Here we see how all of the promises of love in the temporal world are fulfilled, even as they are also surpassed in depth, intensity, and totality. Here we see how every desire and aspiration of the human person is affirmed in its goodness, even as it makes contact with the object to which it is oriented—such that human consciousness, human subjectivity, becomes “objective to the very depths” (TOB 19:1), thus finding fulfillment and rest. Now objective and subjective are united, bound together, as the subject is totally irradiated by the light of truth, by the light of God’s own vision and love of all things, which constitutes them precisely in the objective meaning of what they are.

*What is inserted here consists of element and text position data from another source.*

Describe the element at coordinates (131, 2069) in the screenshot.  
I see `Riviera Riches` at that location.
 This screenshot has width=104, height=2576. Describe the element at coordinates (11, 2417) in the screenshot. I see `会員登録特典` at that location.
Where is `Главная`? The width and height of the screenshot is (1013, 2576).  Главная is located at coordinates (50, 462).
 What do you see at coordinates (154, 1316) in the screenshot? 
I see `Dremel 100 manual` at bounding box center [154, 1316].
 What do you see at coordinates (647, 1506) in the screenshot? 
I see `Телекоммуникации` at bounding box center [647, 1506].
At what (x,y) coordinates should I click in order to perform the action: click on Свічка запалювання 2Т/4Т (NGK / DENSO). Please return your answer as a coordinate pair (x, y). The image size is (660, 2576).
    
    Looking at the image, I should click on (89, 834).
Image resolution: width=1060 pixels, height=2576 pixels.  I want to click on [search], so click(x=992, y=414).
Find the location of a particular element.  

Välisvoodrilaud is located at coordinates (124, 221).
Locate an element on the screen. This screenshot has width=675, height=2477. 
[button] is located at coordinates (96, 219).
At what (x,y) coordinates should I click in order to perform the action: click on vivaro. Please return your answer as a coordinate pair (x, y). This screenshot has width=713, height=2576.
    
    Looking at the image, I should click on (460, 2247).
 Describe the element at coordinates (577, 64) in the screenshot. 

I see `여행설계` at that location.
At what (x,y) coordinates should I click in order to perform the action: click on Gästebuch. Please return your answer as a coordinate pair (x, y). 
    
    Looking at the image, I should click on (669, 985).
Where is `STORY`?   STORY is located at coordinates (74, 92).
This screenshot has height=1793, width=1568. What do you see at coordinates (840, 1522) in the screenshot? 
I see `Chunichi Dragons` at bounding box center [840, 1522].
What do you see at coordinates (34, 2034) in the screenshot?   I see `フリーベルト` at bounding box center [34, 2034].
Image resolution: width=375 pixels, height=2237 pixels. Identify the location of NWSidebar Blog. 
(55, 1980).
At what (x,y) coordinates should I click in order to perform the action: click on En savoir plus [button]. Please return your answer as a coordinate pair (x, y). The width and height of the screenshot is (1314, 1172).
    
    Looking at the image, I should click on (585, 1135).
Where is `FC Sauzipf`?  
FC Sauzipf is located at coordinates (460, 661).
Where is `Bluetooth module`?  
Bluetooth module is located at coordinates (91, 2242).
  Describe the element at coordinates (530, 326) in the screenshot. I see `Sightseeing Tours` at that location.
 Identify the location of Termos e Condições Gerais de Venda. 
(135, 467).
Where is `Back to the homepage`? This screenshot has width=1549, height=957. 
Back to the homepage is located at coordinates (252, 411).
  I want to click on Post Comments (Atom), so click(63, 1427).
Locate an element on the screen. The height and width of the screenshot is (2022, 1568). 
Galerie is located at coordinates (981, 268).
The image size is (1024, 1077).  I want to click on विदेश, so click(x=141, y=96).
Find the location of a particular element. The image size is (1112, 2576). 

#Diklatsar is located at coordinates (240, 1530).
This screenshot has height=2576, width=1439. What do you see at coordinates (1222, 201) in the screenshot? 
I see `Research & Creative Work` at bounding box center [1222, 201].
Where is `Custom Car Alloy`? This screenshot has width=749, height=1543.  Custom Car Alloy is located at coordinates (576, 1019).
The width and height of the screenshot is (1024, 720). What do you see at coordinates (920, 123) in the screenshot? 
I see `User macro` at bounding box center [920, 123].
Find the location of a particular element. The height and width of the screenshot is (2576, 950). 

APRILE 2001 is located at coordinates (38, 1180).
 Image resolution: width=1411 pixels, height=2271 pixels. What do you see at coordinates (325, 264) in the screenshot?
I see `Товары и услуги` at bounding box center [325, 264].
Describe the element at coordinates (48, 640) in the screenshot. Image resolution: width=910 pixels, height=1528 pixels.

If this is truly what we were created for, and what awaits us in the new creation, then we have arrived at the “convergence point” of all things: the point which is nothing but the innermost life of the Trinity, and our participation in this life. And this point thus draws together all the diverse lines of creation into a unity within the embrace of God. All the diverse forms of relationship lived throughout this life come together in the center-point, all the incomparable beauty of each created reality is drawn into this space, and the unique dignity of each human person is drawn into this place, as all is affirmed, safeguarded, fulfilled.